- [Short exercise]:
Transcribe the part of the forum thread below about Parquet read timeouts, starting with "To trigger this" and going on through "or other systems)".

- [Document section]:
========
Besides the bad connection, it also can happen across cloud region's according to a user

[alamb]

To trigger this error you need a "slow" internet connection and a parquet file where the row group is "large" and the query is trying to read lots of data (as would be the case when trying to SELECT * ... or more likely rearrange / compact data in delta-rs or other systems)

The triggering condition is that the amount of data requested by DataFusion can not be retrieved in a single ObjectStore request

The https://datasets.clickhouse.com/hits_compatible/athena_partitioned/hits_1.parquet file is particularly about in this regard

It has three row groups with 16MB, 161MB and 231MB

> select distinct row_group_id, row_group_num_rows, row_group_bytes from parquet_metadata('hits_1.parquet');
+--------------+--------------------+-----------------+
| row_group_id | row_group_num_rows | row_group_bytes |
+--------------+--------------------+-----------------+
| 1            | 344064             | 161244232       |
| 0            | 62734              | 16679556        |
| 2            | 593202             | 231269159       |
+--------------+--------------------+-----------------+
3 row(s) fetched.
Elapsed 0.004 seconds.

Since the query is basically doing SELECT * ... datafusion is attempting to fetch the entire row group in one single request which can not complete within the 30 second timeout

[alamb]

I think the solution here is to make more requests, each for a smaller amount of data. For example, instead of a single request for 93MB, it could make 23 requests of 4 MB each, or 100 requests for 1MB each

The only real question in my mind is where to add this logic (in the parquet reader or as an object store wrapper)

The easiest thing for now is probably to make an object store wrapper, like LimitedRequestSizeObjectStore above , that makes fewer smaller requests.

Longer term it might make sense to look into making the parquet reader more fine grained (as in be able to start decoding pages from a row group before they are all fetched)

[tustvold]

FWIW splitting large requests and performing them in parallel is something we could upstream into object_store's default get_ranges method. It already does the reverse.

Edit: That being said 200MB row groups is probably a problem in and of itself, and might suggest an issue with the writer's configuration.
========
- [Data segment]:
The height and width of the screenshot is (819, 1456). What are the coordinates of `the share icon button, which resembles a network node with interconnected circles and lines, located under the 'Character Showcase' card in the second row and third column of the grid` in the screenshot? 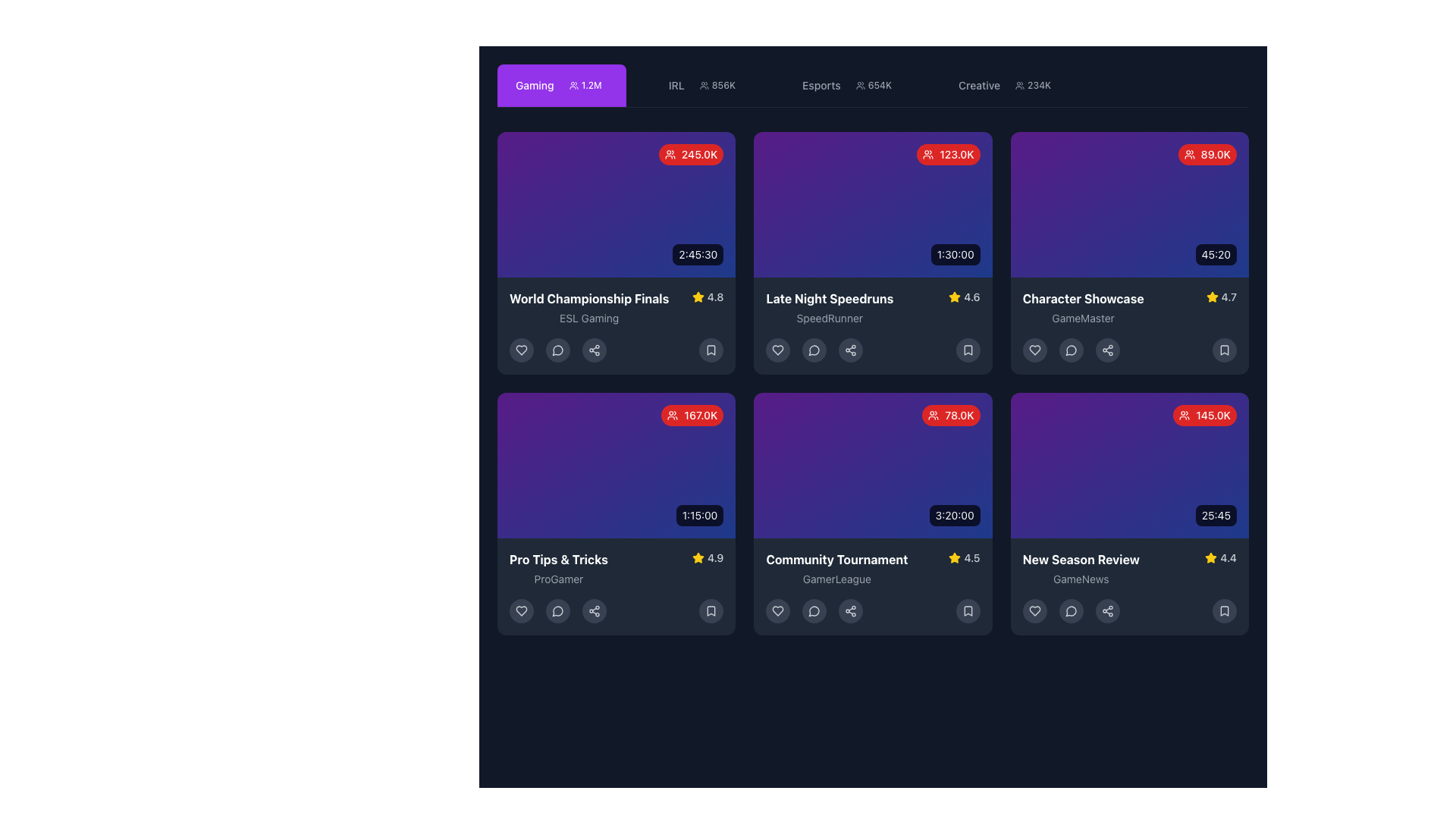 It's located at (1107, 350).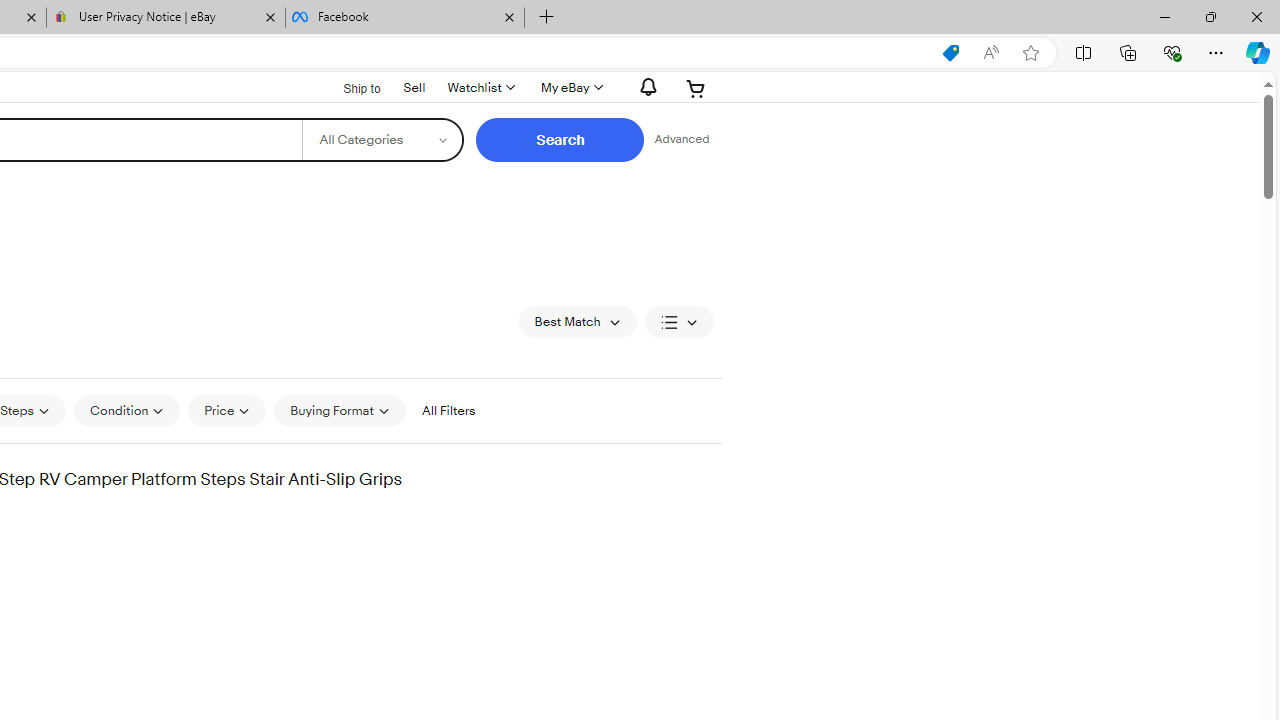  Describe the element at coordinates (447, 410) in the screenshot. I see `'All Filters'` at that location.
========
- [Answer to this problem]:
To trigger this error you need a "slow" internet connection and a parquet file where the row group is "large" and the query is trying to read lots of data (as would be the case when trying to SELECT * ... or more likely rearrange / compact data in delta-rs or other systems)